In the 1980s and 1990s, many studies of ischemia–reperfusion injury focused on the recruitment of leukocytes as a potential therapeutic target, including inhibition of leukocyte adhesion molecules. Yet, these studies focused little on the effector functions of various classes of leukocytes in different phases of myocardial ischemic injury, nor did they address the origins of leukocytes that accumulate in the infarcting myocardium.
Inflammatory Cells and Infarct Healing
Experimental studies have deepened our understanding of the participation of inflammatory mechanisms in myocardial ischemic injury. Traditionally, such inquiries focused on the acute inflammatory response mediated by polymorphonuclear leukocytes. More recent studies have called attention to the participation of mononuclear phagocytes that participate not only acutely, but also in the more chronic phases of healing of myocardial injury. This work has shown that the normal myocardium possesses a resident population of these mononuclear cells, indicating a role in ongoing immune surveillance or other unknown functions.

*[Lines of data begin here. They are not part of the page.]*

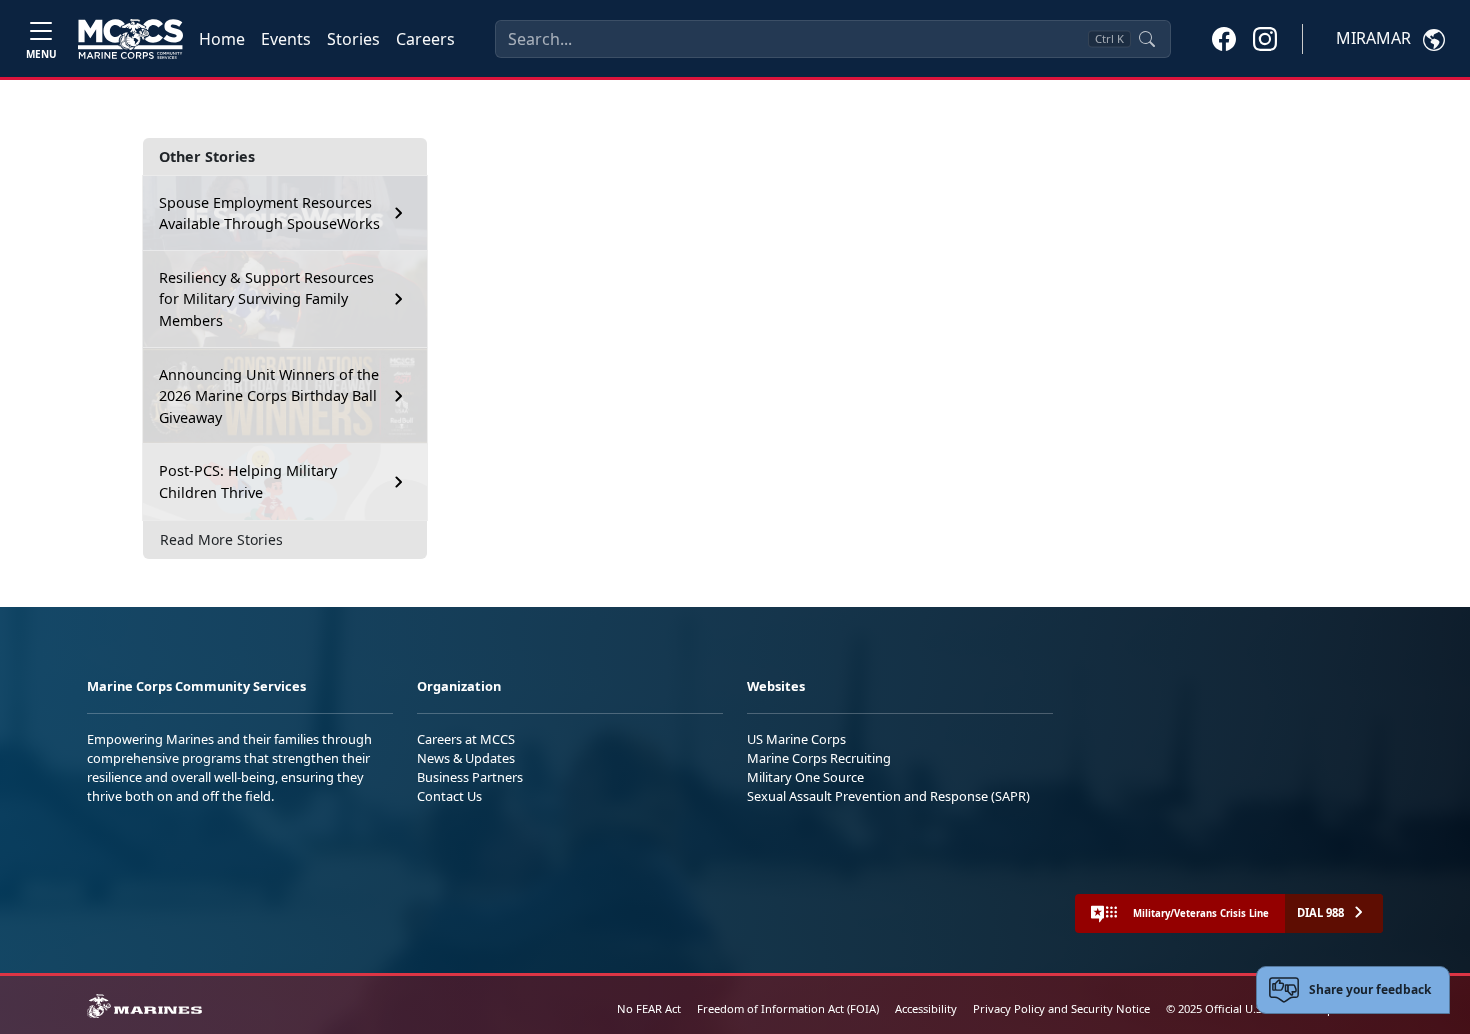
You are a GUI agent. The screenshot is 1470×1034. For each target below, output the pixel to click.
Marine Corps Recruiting (819, 758)
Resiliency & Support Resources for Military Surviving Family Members (266, 299)
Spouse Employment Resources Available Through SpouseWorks (269, 213)
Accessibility (926, 1008)
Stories (353, 39)
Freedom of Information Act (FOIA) (788, 1008)
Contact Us (449, 796)
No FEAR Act (649, 1008)
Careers (425, 39)
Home (222, 39)
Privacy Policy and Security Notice (1061, 1008)
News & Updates (466, 758)
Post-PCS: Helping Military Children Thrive (248, 481)
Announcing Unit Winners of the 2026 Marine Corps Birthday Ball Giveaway (269, 396)
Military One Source (805, 777)
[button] (1224, 38)
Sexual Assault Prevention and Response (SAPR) (888, 796)
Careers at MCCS (466, 739)
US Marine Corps (796, 739)
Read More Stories (221, 539)
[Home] (130, 39)
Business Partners (470, 777)
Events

Role of Specific Leukocyte Classes
Inflammation biologists have increasingly recognized the functional diversity of various leukocyte classes. In particular, monocytes, which are key responders to tissue injury that participate in repair processes, exist in various states that express varied palettes of mediators and functions. The polarization of leukocyte function into subsets often shows clearer demarcation in mice than in humans. In mice, a particularly proinflammatory subset of monocytes expresses high levels of a surface marker denoted as Ly-6C. Human cells with a high concentration of a cell surface marker known as CD14, with low levels of CD16, resemble the Ly-6C high monocyte subset in mice. Human monocytes that have low surface amounts of CD14 and higher concentrations of CD16 may resemble the Ly-6C low population of monocytes in mice. Table 4-2 shows the characteristics of the proinflammatory subsets of monocytes and macrophages.